外見が似ていても、用途と規格が違います。記号は材質・用途・強さを確認する入口です。
消防設備士

消火配管の構成要素

配管問題は「何を通すか」「どの圧力か」「どこで曲げ・分岐・閉止するか」の順に読む。

 

 

現在地:水理・構造・工事整備6(6/12)|この講義5問・単元全36問

水理・構造・工事整備|全12講義・36問



 

🧱SS400の読み方

SS400は、JIS G 3101に定める一般構造用圧延鋼材です。

記号を分けると次のように覚えられます。

  • SS:一般構造用圧延鋼材の種類記号
  • 400:引張強さの下限値400N/mm²を表す数字

現行JIS G 3101:2024のSS400は、引張強さ400〜510N/mm²です。400は硬度、圧縮強さ、降伏点を直接表す数字ではありません。
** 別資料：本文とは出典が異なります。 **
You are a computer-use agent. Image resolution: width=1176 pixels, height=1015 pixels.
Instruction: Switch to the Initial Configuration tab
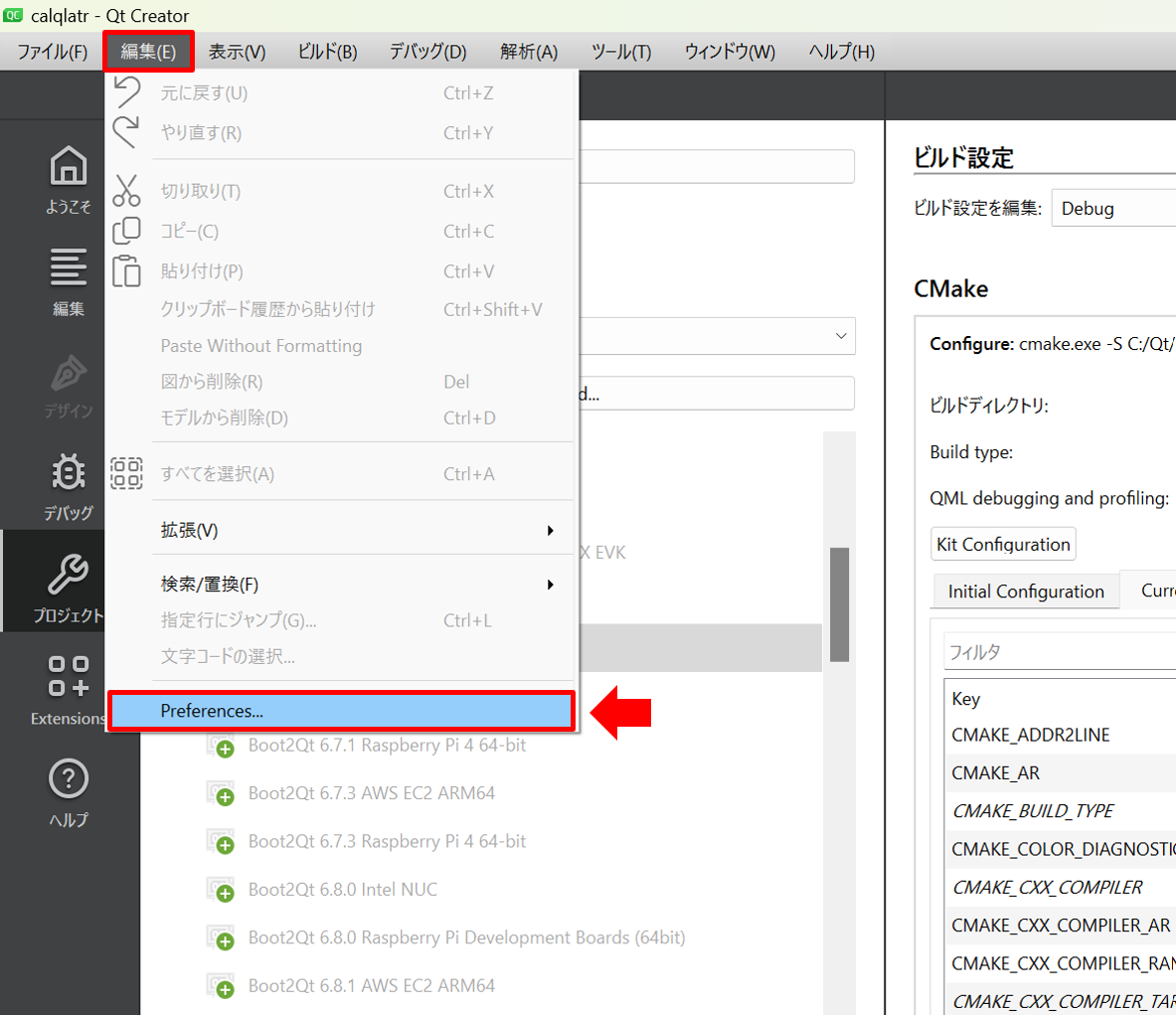tap(1025, 592)
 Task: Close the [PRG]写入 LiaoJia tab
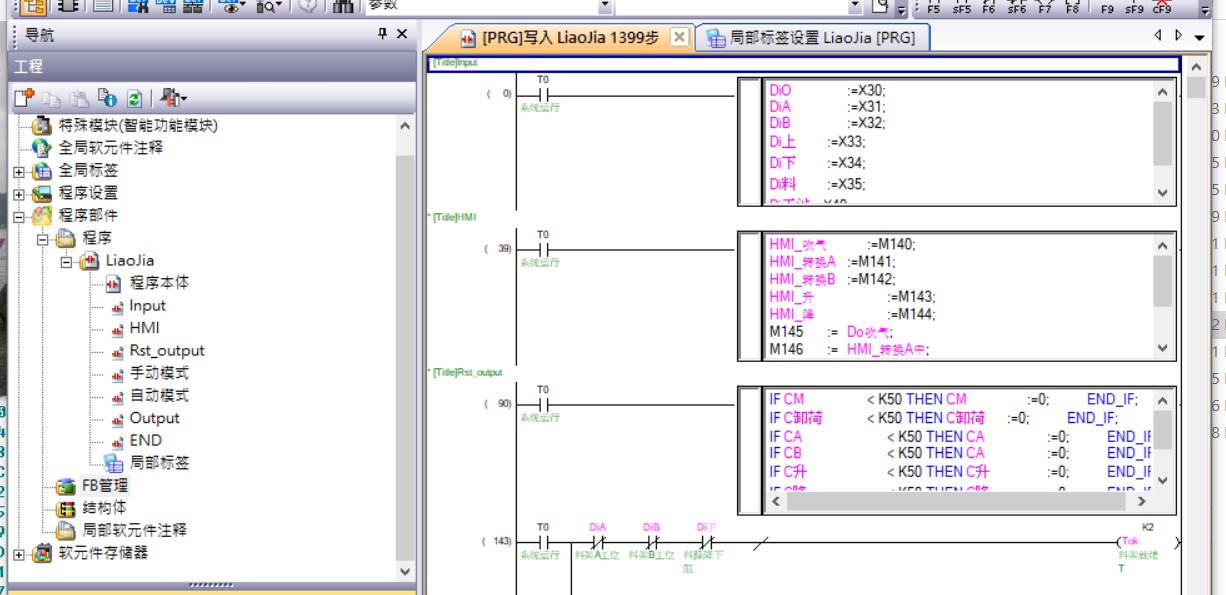click(x=678, y=37)
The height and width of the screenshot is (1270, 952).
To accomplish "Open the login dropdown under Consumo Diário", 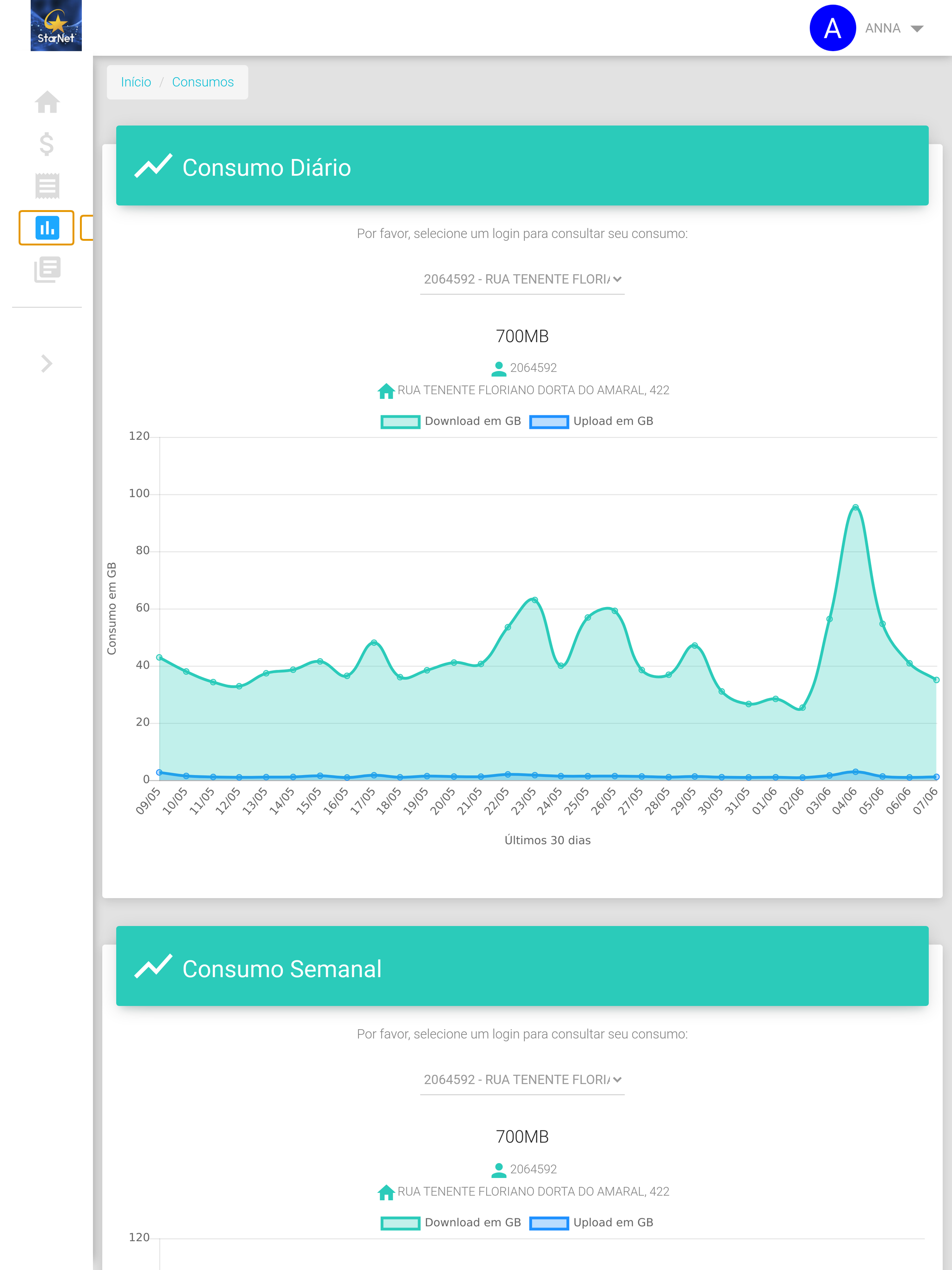I will point(522,279).
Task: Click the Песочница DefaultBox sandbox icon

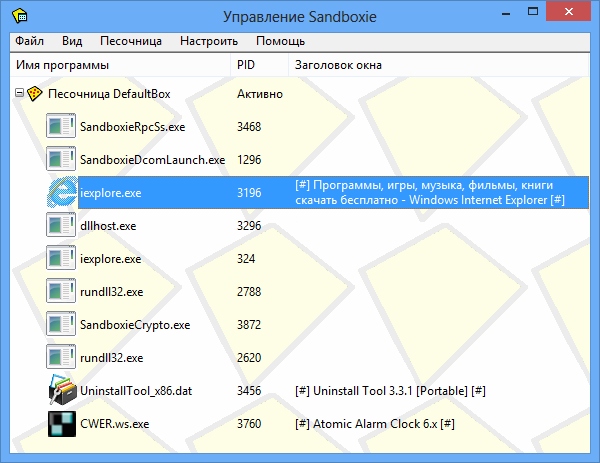Action: point(35,94)
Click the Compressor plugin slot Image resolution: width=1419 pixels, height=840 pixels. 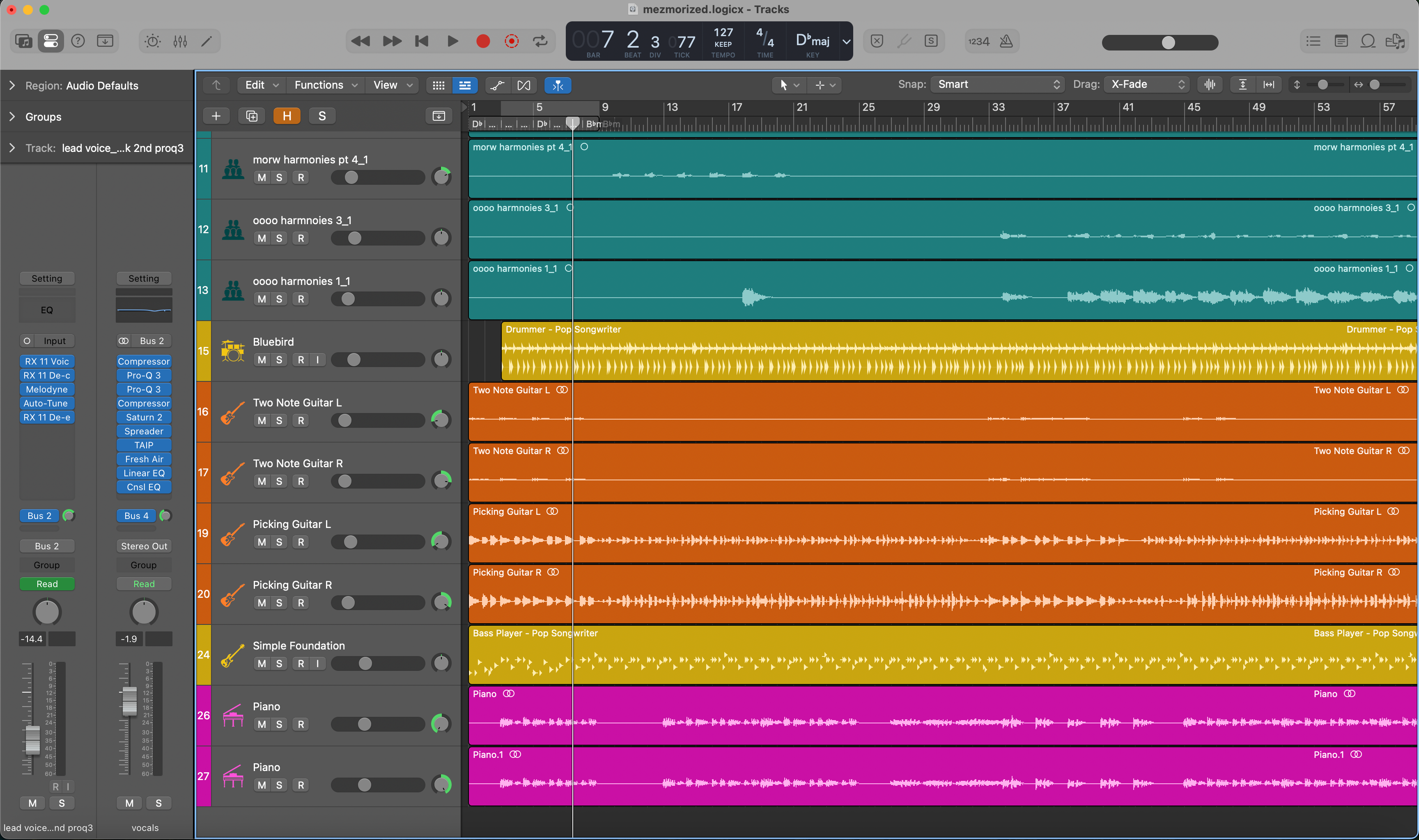(x=144, y=361)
消防設備では、鋼材そのものの問題だけでなく、架台、支持材、フランジなどの材料を読む土台になります。

SS400の記号分解

強欲な青木
数字が大きいので、硬さを表す番号だと思っていました。

SS400の400は、引張強さの下限値です。試験では「硬度」と入れ替えられます。
消防設備士

JIS G 3101:2024は一般構造用圧延鋼材を規定し、SS400の引張強さを400〜510N/mm²としています。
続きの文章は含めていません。